Il tasso di ricovero per patologie del piede è determinato prevalentemente dai ricoveri per aterosclerosi e per ulcera agli arti inferiori. Negli anni si osserva una variazione dei ricoveri per patologie legate al piede diabetico senza un trend chiaramente identificabile; è possibile che variazioni nelle modalità di
codifica possano aver influenzato questi dati. Mentre i ricoveri per patologia aterosclerotica con ulcera o gangrena mostrano un trend di incremento negli anni. Dai dati relativi agli interventi e procedure sull’arto inferiore si evidenzia negli anni 2001-2009 un progressivo e significativo incremento nel numero di rivascolarizzazioni arteriose agli arti inferiori da 8,0 a 19,6 per 100.000 abitanti. Tuttavia, mentre le rivascolarizzazioni endoluminali sono aumentate da 3,9 a 16,2, le rivascolarizzazioni chirurgiche sono diminuite da 4,0 a 3,0 per 100.000 abitanti. Nello stesso periodo il Tasso di dimissione per amputazione nelle persone con diabete varia da 12,0 a 14,7 per 100.000 residenti, e da 4,3 a 4,2 per 100.000 se si considerano solo gli interventi di amputazione maggiore.

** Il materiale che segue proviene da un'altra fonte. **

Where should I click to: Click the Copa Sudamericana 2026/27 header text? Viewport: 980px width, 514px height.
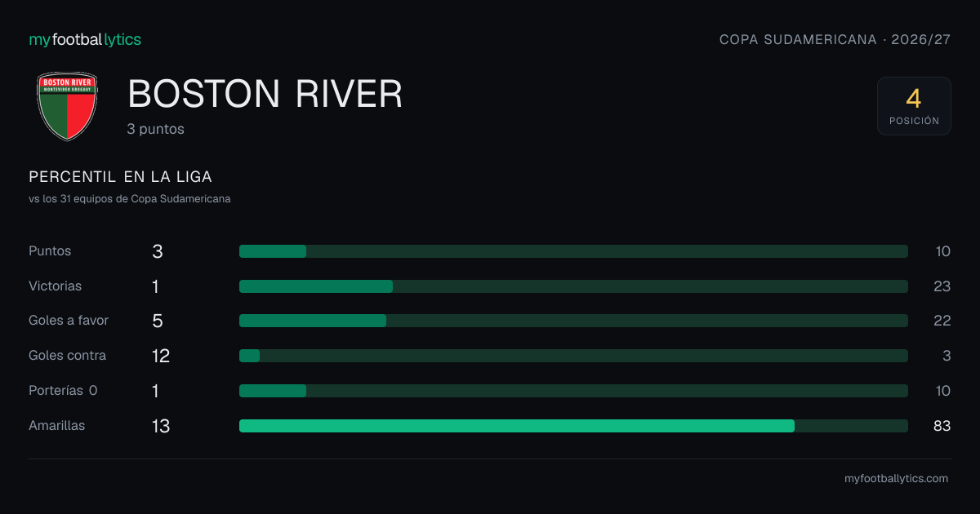(x=835, y=39)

Le amputazioni sono più frequenti tra gli uomini, con un tasso di circa due volte superiore a quello delle donne e sono fortemente associate all’età, con valori prossimi allo zero prima dei 40 anni e successivamente crescenti esponenzialmente con l’età con valori, nel 2009, pari a 50 per 100.000 residenti nelle persone con più dio 70 anni.
Rivascolarizzazione
Nei pazienti diabetici la microangiopatia si localizza frequentemente a livello degli arti inferiori configurando il quadro di arteriopatia ostruttiva periferica che caratteristicamente non presenta differenze legate al sesso. La rivascolarizzazione deve essere effettuata precocemente, identificando i vasi distali che possano garantire il ripristino del flusso arterioso dell’arcata plantare.

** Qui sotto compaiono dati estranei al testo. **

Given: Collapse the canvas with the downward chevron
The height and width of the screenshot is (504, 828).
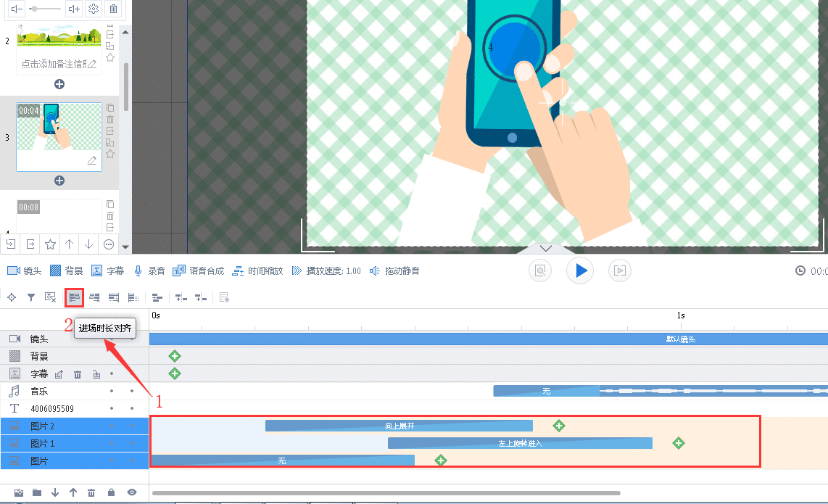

Il trattamento della patologia obliterante degli arti inferiori trova indicazione ogni qualvolta sia presente una cluadicatio intermittens con breve autonomia di marcia (Stadio IIb
secondo la classificazione di Lériche Fontaine), e ancor più in caso di dolore a riposo (stadio III) o di lesioni trofiche dell’arto (stadio IV). L’ischemia critica di un arto, invece, con o senza lesioni trofiche, rappresenta un’indicazione assoluta all’intervento di rivascolarizzazione.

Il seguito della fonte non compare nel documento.